Presidential candidate Donald Trump, pictured here 2013 Conservative Political Action Conference.
Flickr Photo/Gage Skidmore (CC BY SA 2.0)/
Presidential candidate Donald Trump, pictured here 2013 Conservative Political Action Conference.

Donald Trump is the apparent GOP nominee. And here in Washington state, Republicans are deeply divided about the pick and uncertain about the future of the party. 

Trump and his supporters are triumphant, but the reaction among some Washington state Republicans is a lot less enthusiastic, like former Attorney General Rob McKenna.

McKenna: "I can't support Trump. I think he's a demagogue and an opportunist with no real foundation in principles or values that I can detect."

Leading Republicans oppose their own party's nominee for president?  Unheard of; a political earthquake.
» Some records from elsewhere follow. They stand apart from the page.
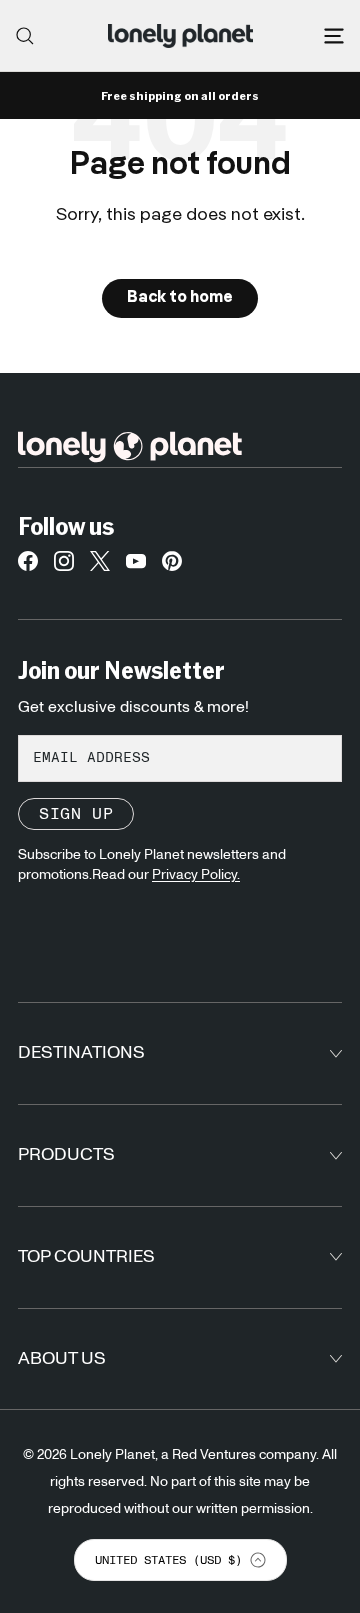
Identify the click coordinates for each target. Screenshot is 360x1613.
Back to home (180, 298)
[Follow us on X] (100, 566)
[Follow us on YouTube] (136, 566)
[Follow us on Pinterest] (172, 566)
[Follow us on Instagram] (64, 566)
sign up (76, 814)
McKenna: “This is a pivotal moment in the Republican Party's history. The Reagan-Goldwater era of the party is coming to a close because it just doesn't have a broad enough appeal. Even though I'm a Reagan Republican, I see the handwriting on the wall."

McKenna says to win, the GOP needs to change.

McKenna: "The party needs to morph into something that has a broader appeal to voters of color, to women voters to younger voters especially."

State GOP Chairman Susan Hutchison is a lot more optimistic. She says Trump will help state Republicans this year.  

Hutchison : "More than ever we've got an opportunity to not only take the House, but also to take the governor's race and to win the Senate race and other statewide races simply because we're going to be getting a huge group of voters that have felt disenfranchised."

University of Washington political history professor Margaret O'Mara says Hutchison may have a point.

O'Mara: "Anti-establishment populist messages played well here in the past. It's a place that in 1912 went for the third party candidate, Teddy Roosevelt. It's a place that in 1992 a sizeable chunk of votes went to third party candidate Ross Perot."

So does that mean  Trump could actually do well in Washington state?

 O'Mara: "Playing the Washington outsider card could get Trump some traction now. Will it get him enough to win what is now a reliable blue state? I doubt it."

But even if Trump loses in a landslide, and drags state and local Republicans down with him, O'Mara says Washington state Republicans should not give up hope. 

 O'Mara: “In 1964 having Goldwater at the top of the ticket was bad news for Republicans all the way down. But in 1966, a short two years later, the GOP got a lot of important victories in congressional races and the Senate. So things can change pretty quickly and maybe what both parties should keep in mind is keep their eyes on the long game, not just 2016."